A Mídia Caeté, também localizada no estado de Alagoas, surgiu num momento de crise do mercado de jornalismo local: jornalistas haviam entrado em greve diante da proposta das principais empresas de reduzir 45% do salário base da categoria. A falta de acordo levou à paralisação e a demissões em massa. E oito jornalistas que perderam o emprego decidiram insistir na profissão criando uma cooperativa.
“Vimos que o modelo de trabalho jornalístico para empresas está esgotado, porque nos submete a condições de trabalho precárias, sobrecarga, então criamos uma organização que fosse independente de fato, que praticasse jornalismo profissional,” disse à LJR a jornalista Wanessa Oliveira, uma das participantes da cooperativa.
O timing, no entanto, não favoreceu a Mídia Caeté.
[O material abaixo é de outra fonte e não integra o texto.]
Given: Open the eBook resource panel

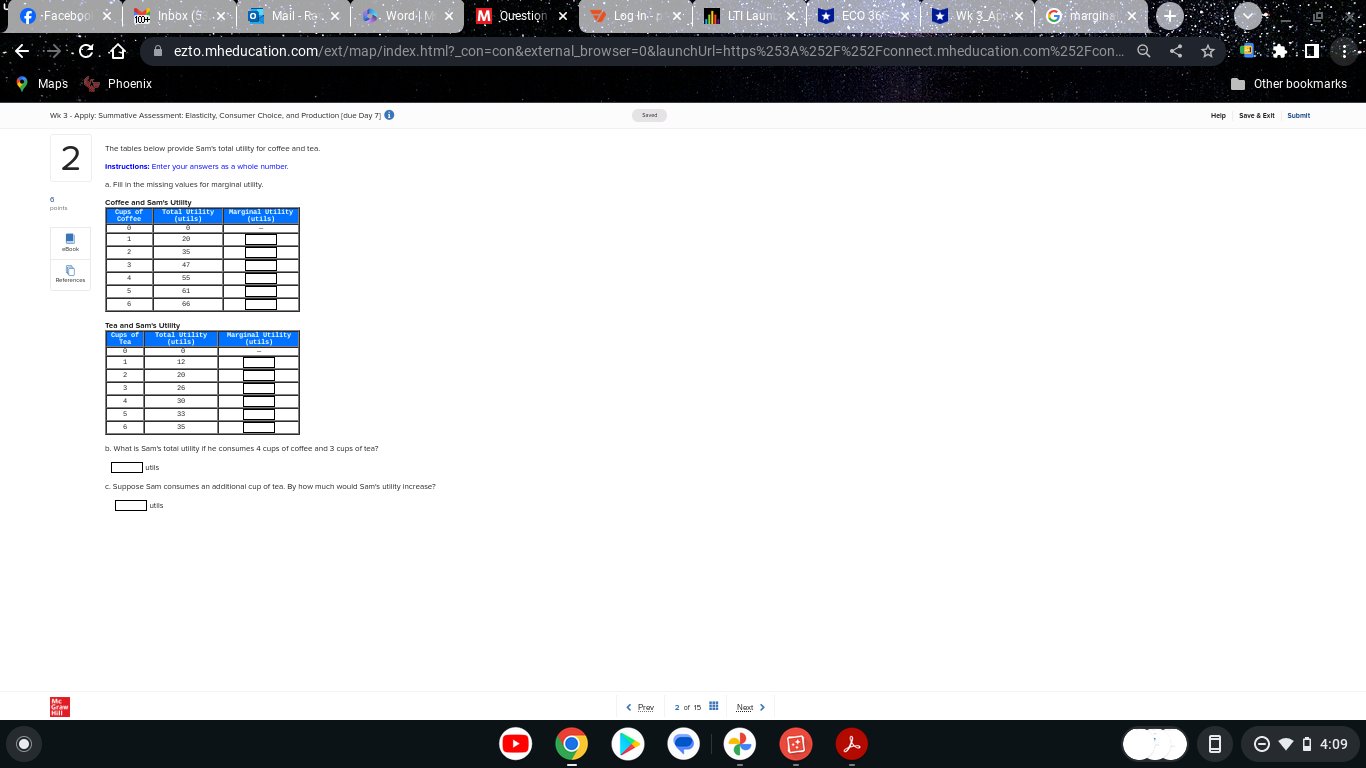Looking at the screenshot, I should [x=70, y=242].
Menos de um ano depois da criação da cooperativa, a pandemia de COVID-19 reduziu ainda mais as parcas possibilidades de financiamento. A participação num projeto de acessibilidade no jornalismo é a principal fonte de recursos financeiros. Com isso, quase três anos depois, o portal não gera receita e nenhum dos jornalistas cooperativados pode se dar ao luxo de se dedicar 100% ao projeto.
Apesar das condições limitadas, a Mídia Caeté produz jornalismo de impacto local e nacional. Uma reportagem de fôlego mostrou como quatro bairros da cidade de Maceió estão afundando por atividades supostamente relacionadas à mineração e a falta de transparência dos acordos de indenização da empresa responsável com os moradores. O portal também mostrou como o então candidato à presidência da Câmara dos Deputados, Arthur Lira, consolidou o seu poder através do controle de cargos chave no Legislativo e distribuição de emendas para aliados.
Apesar de serem organizações sem fins lucrativos, as cooperativas padecem de muitas das dificuldades que as empresas tradicionais de jornalismo enfrentam, e que levam a falências e fechamento de veículos. O pesquisador Grohmann avalia que estas cooperativas poderiam olhar mais para um movimento mais amplo de cooperativismo digital, em que a tecnologia é central no modelo de negócio.
“As cooperativas de jornalistas nascem com a contradição de criar um novo mundo num mundo existente. (…)[Mas] ainda são muito analógicas: jornal impresso, rádios, sites estáticos,” diz Grohmann. “Desse modo, ficam dependentes de outras plataformas, das big tech, e não conseguem ir além de fazer a gestão da própria sobrevivência”.